Keywords:
Physics in Medical Imaging, MR physics, MR, Physics, Safety, Quality assurance, Not applicable, Experimental, Performed at one institution
Authors:
A. Heinrich, C. Riedel, M. Engler, F. Güttler, U. K. M. Teichgräber; Jena/DE
DOI:
10.26044/ecr2020/C-10279
Methods and materials
A MR-safe structure (Fig. 1 and Fig. 2, [12]) was developed, consisting of polyvinyl chloride (PVC) and polyoxymethylene (POM). A completely ceramic zirconium oxide (ZrO2) ball-bearing (608-2RSR FAG, Schaeffler Technologies AG & Co. KG, Germany) permits a 360° rotation of the platform holding the test object unless the force sensor is fitted. The force sensor, originally integrated in a precision balance (PCB 1600-2, Kern & Sohn GmbH, Germany), was fixed directly to the test object platform via a force transfer unit.
Fig. 1: MR-safe structure with (a) display of measurement value, (b) test object platform, (c) force sensor, (d) locking screw, (e) protractor and (f) Fixation of a test object with cable ties and performing a measurement in a MR scanner.
References: Heinrich, A., et al., Development of an apparatus for digital measurement of magnetically induced torque on medical implants to facilitate the application of the ASTM F2213 standard. IEEE Transactions on Biomedical Engineering, 2019: p. 1-1.
The measured value is indicated on the display of the precision balance. The force sensor and the computer unit with the display form a closed system. External influences that might affect the measurement results are automatically corrected during the taring process. The computer unit with the display is placed outside the 200 gauss line of an MR system and is connected with an MR-compatible wire to the MR-safe structure. A protractor (15 cm L09010, Helix Trading Ltd, Great Britain) and a locking screw are provided to exactly align the test object with B0.

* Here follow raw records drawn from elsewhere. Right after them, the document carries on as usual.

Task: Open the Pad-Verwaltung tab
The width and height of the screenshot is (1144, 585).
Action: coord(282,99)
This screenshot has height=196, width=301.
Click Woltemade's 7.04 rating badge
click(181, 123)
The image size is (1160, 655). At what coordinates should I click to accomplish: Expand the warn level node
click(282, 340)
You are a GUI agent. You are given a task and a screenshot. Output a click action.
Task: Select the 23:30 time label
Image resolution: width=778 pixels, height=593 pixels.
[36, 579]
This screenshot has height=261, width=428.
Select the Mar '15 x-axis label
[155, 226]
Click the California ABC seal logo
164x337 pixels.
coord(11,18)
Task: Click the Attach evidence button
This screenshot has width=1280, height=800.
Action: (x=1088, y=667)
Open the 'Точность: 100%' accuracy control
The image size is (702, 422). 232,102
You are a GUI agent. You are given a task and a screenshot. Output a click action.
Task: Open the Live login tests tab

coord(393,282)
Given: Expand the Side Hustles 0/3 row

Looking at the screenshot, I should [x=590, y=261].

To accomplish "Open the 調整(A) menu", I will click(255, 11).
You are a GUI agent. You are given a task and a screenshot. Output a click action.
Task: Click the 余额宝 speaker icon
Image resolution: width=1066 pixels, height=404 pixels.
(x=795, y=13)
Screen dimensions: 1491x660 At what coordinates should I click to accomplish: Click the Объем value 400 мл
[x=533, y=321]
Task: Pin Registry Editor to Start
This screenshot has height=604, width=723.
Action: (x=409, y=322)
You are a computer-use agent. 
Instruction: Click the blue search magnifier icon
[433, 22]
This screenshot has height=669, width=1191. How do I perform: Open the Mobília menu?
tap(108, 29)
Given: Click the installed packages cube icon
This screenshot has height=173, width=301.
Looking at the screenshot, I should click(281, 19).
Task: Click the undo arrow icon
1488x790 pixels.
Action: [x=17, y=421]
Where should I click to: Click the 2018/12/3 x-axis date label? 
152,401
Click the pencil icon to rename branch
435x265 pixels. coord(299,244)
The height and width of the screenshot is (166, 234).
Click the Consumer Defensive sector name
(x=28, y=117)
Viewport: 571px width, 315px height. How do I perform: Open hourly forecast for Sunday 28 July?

Fig. 2: A schematic representation of the MR-safe structure is shown. The force sensor (above), force transfer unit (bottom left) and ball-bearings (bottom right) are highlighted in green.
References: Heinrich, A., et al., Development of an apparatus for digital measurement of magnetically induced torque on medical implants to facilitate the application of the ASTM F2213 standard. IEEE Transactions on Biomedical Engineering, 2019: p. 1-1.
The evaluation was performed with a neurostimulator (LibraXP, St. Jude Medical) in the magnetic field center of a 1.5T and 3T MRI. The torque was measured at 10-degree increments as the implant was rotated relative to the static magnetic field. Additionally, a conductor loop and a straight conductor (length 100 mm) was added to the neurostimulator to investigate currents in lead wires. The current was increased from 0 to 2 A with a step size of 0.1 A.